Sitzung des Stadtrates am 26.02.2015

An die Bürgermeisterin
der Stadt Meerbusch
Frau Angelika Mielke-Westerlage
Dorfstr. 20

 

40667 Meerbusch

Meerbusch, den 10.02.2015

 


Betrifft: Ratssitzung am 26.02.2015
Antrag auf Änderung des Beschlusses des Bau- und Umweltausschusses vom 28.1.2015 zu TOP 2 ’Ausbau Am Oberbach/Rheindamm in Meerbusch-Langst-Kierst’

 


Sehr geehrte Frau Mielke-Westerlage,

Die FDP beantragt, der Rat möge

  1. die Entscheidung in der o.g. Angelegenheit nach §1 (2) der Zuständigkeitsordnung des Rates und seiner Ausschüsse der Stadt Meerbusch an sich ziehen, und
  2. den am 28.1.2015 gefassten Beschluss aufheben, und den Beschluss in eine der nächsten Sitzungen des Bau- und Umweltausschuss vertagen.


Begründung:

In der Bauausschusssitzung vom 28.01.2015 wurde der Antrag von Bündnis 90/Die Grünen auf Vertagung des TOP 2 wegen Beratungsbedarf – abweichend von unseren üblichen Usancen -mehrheitlich abgelehnt. Stattdessen wurde der nun vorliegende Beschluss gefasst.
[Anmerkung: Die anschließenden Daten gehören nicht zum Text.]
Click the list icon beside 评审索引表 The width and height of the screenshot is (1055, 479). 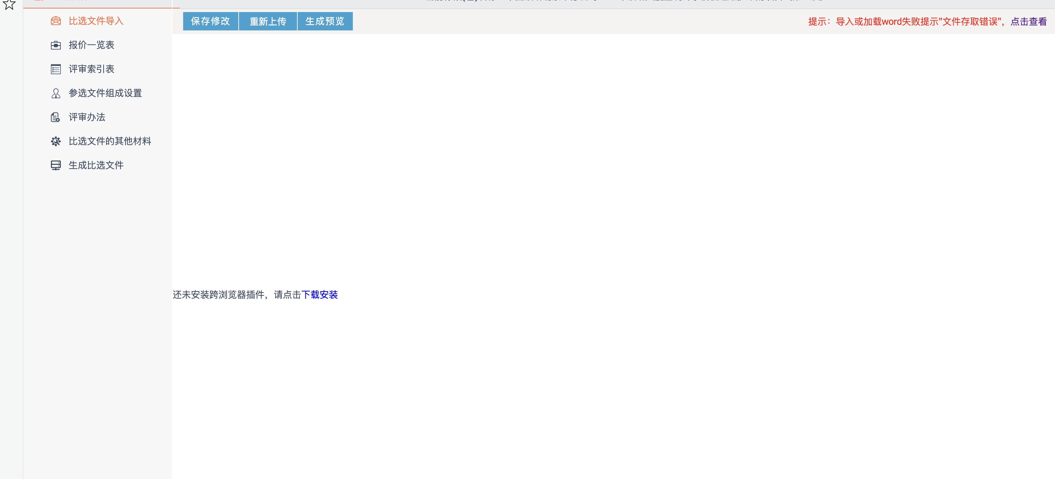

Begründet wurde der Vertagungsantrag von Bündnis 90/Die Grünen u.a. mit dem Hinweis auf eine am nachfolgenden Tag stattfindende Veranstaltung. An diesem Tag, am 29.01.2015, hielt Herr Professor Dr. Beckedahl von der Universität Wuppertal im Rahmen der von der FDP parteineutral und öffentlich durchgeführten Veranstaltungsserie ’Liberaler Stammtisch’ einen Vortrag zum Thema ’Kommunaler Straßenbau und Straßenerhaltung’. Herr Professor Dr. Beckedahl ist seit 1991 Leiter des Lehr- und Forschungsgebiets Straßenentwurf und Straßenbau an der Bergischen Universität Wuppertal, Autor zahlreicher Bücher und wissenschaftlicher Fachbeiträge in Zeitschriften und Träger des "Bergischen Wissenstransferpreises 2013".
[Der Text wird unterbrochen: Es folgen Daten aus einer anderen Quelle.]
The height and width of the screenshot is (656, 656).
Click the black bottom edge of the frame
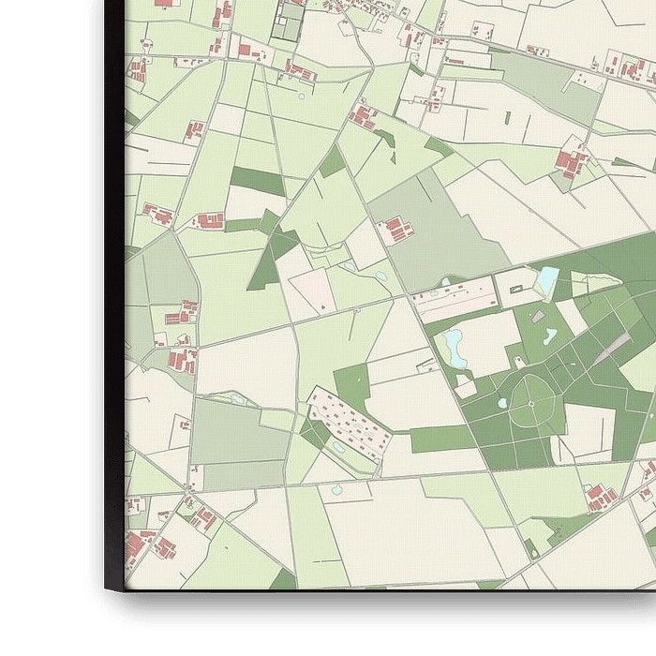tap(375, 609)
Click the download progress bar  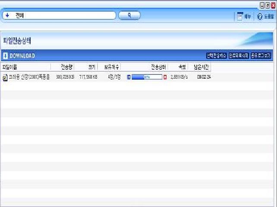click(147, 77)
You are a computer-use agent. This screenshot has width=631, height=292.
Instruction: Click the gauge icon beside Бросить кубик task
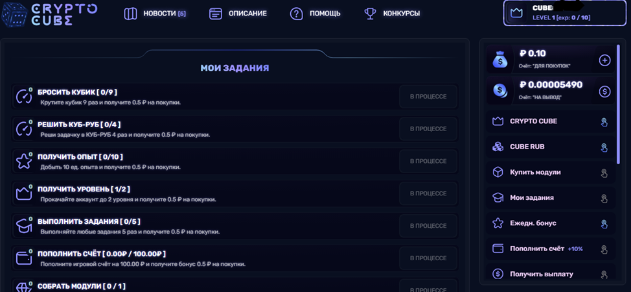point(24,97)
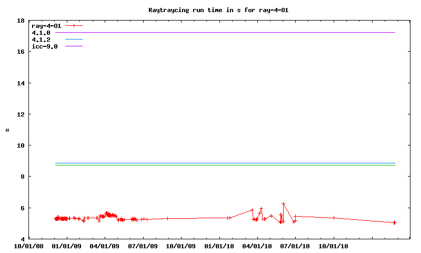Click the 6 y-axis tick label

click(23, 208)
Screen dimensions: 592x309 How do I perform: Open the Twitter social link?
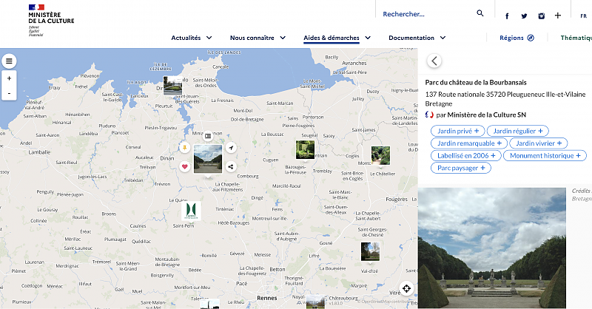pyautogui.click(x=524, y=16)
Ausgangspunkt der Veranstaltung waren u.a. die Empfehlungen des ADAC (ADAC: Werterhaltung und Finanzierung kommunaler Straßen – Infrastrukturmanagement, Beitragsmanagement, Empfehlungen. München 2012):

  • Instandsetzung vor Erneuerung: Die grundhafte Erneuerung einer Straße sollte bei einem optimierten Erhaltungsmanagement stets nur „Ultima Ratio“ sein. Im kommunalen Straßenbau bestehen heute Fehlanreize, die Instandsetzung einer Straße zugunsten von förder- bzw. beitragsfähigen grundhaften Erneuerungen bzw. Umgestaltungen zu vernachlässigen.
  • Angemessener Ausbaustandard: Im kommunalen Straßenbau sollte die bestandsorientierte Sanierung durch Verzicht auf Erhöhung des Ausbaustandards … forciert werden.
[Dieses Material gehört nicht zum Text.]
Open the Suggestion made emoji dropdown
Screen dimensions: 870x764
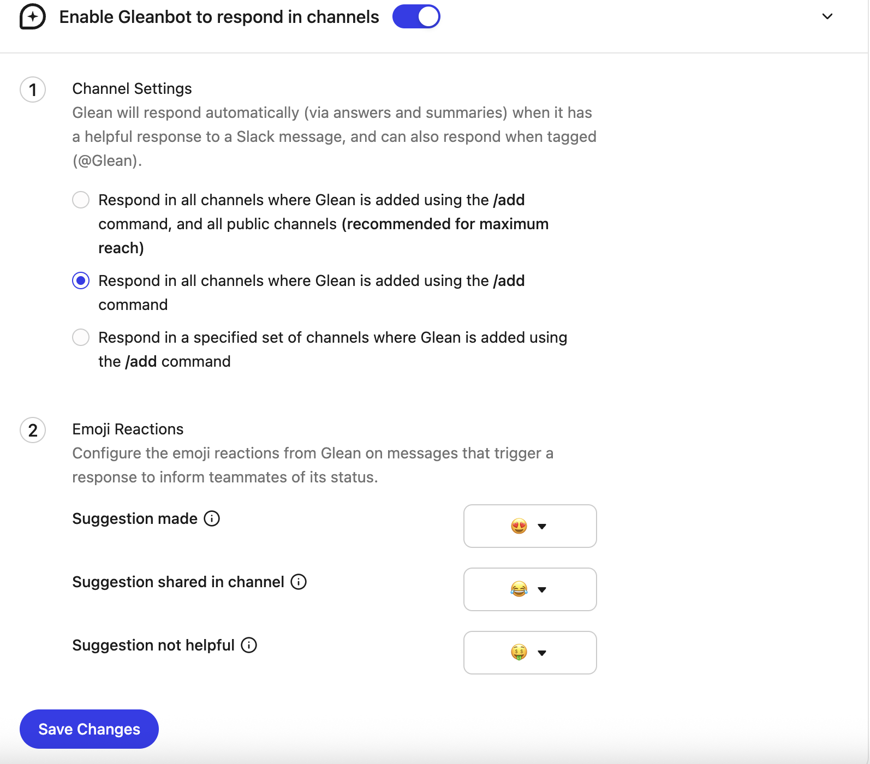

Diese Punkte schienen uns für die Öffentlichkeit und für unsere politischen Entscheidungen von großer Relevanz zu sein, da es ja auch in Meerbusch immer wieder zu Diskussionen über dieses Thema im Bauausschuss und  Konflikten zwischen Verwaltung/Politik und dem zahlungspflichtigen Bürgern kam und kommt – wie auch hier beim Ausbau ’Am Oberbach/Rheindamm in Meerbusch-Langst-Kierst’. Im Laufe der Veranstaltung zeigten sich erhebliche Unterschiede in der Interpretation der einschlägigen Regelwerke (insbesondere der Richtlinien für die Standardisierung des Oberbaues von Verkehrsflächen [RstO], FGSV 2012) zwischen Herrn Trapp, der dankenswerterweise die Veranstaltung besuchte, und Herrn Professor Dr. Beckedahl, die allerdings an diesem Abend nicht harmonisiert werden konnten. Möglichweise führen aber die Überlegungen von Herrn Prof. Beckedahl zu einer anderen Beschlussfassung in der o.g. Angelegenheit, so dass die von uns hier erneut beantragte Vertagung gerechtfertigt erscheint.

Darüber hinaus hoffen wir, mit dem Vortrag von Herrn Prof. Beckedahl auch einen Prozess in Gang gesetzt zu haben, die Strategien und Methoden zum Straßenbau und Straßenerhaltung in Meerbusch – insbesondere im Lichte der obigen Empfehlungen des ADAC – systematisch zu diskutieren und zu überdenken, nicht zuletzt auch unter Haushaltsgesichtspunkten.